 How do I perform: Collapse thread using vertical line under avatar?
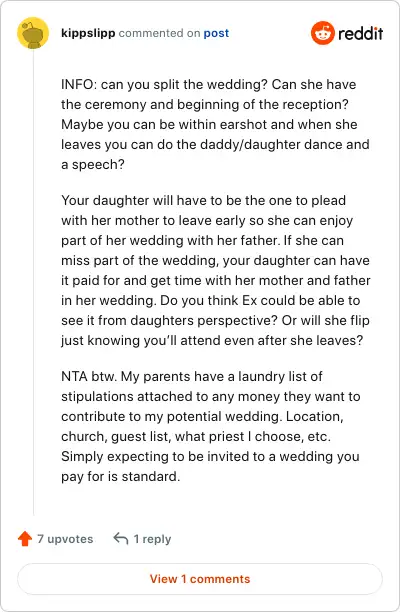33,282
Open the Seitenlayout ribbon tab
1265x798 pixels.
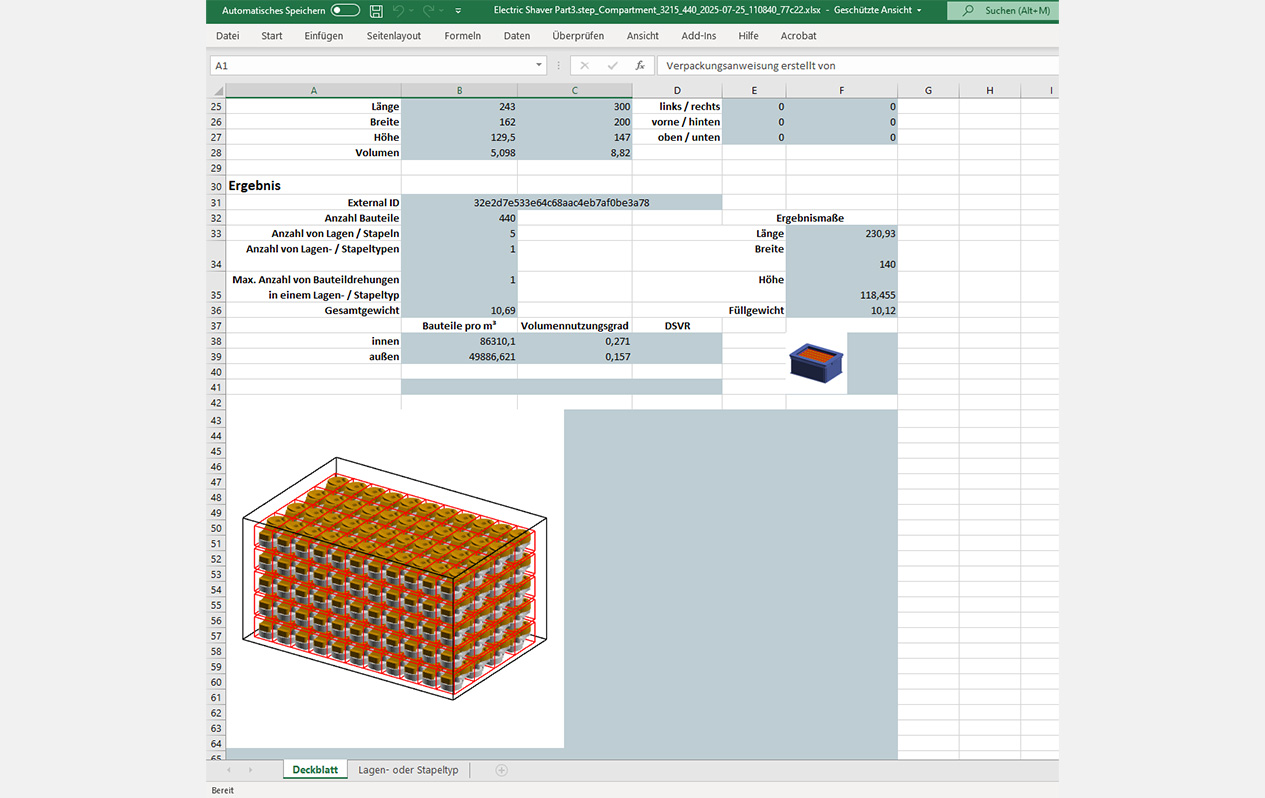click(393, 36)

---------------

Exact copies of all the entries, without any pictures, are what the answer must contain.

**PROBLEM SOLUTION**.
 How do I perform: Collapse thread using vertical line under avatar?
33,282
Open the Seitenlayout ribbon tab
1265x798 pixels.
click(393, 36)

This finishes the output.